Rappresenta l’opera principale del grande filosofo, quella in cui la sua critica verso la società assume la forma più compiuta e meno velata. In forma di racconto simbolico fatto di brevi passi Nietzsche esprime tutto il suo disprezzo per il genere umano, o meglio per le masse, decretando fin dalle prime righe la morte di dio e sottolineando del resto le potenzialità che l’umanità avrebbe se sfruttasse appieno i mezzi dell’intelletto, se si elevasse fino a salire l’ultimo gradino della scala evolutiva, e divenire cioè superuomo. Poiché l’uomo non è che un ponte, tra la scimmia e il superuomo.
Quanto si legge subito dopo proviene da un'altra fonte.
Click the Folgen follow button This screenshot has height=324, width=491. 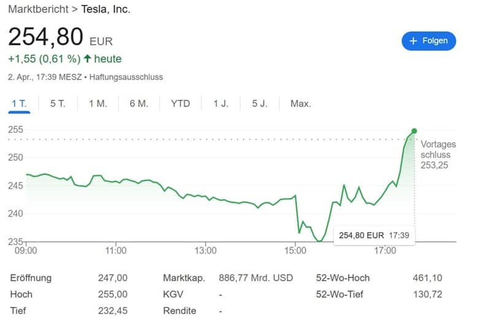[x=428, y=41]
A tratti risulta di difficile comprensione, tuttavia la schiettezza della scrittura e la crudezza dei suoi giudizi rendono possibile un approccio anche a chi si trovasse quasi a digiuno di filosofia.

La storia di Zarathustra, di cui lo scrittore si serve per esprimere i suoi punti di vista, è la metafora dell’uomo che si eleva, disprezza il volgo ma che da esso viene schernito. La sua missione, malgrado tutto il suo disappunto, sarà quella di insegnare e riconquistare seguaci da liberare dal morbo della mediocrità, proprio come fa Nietzsche scrivendo questo libro.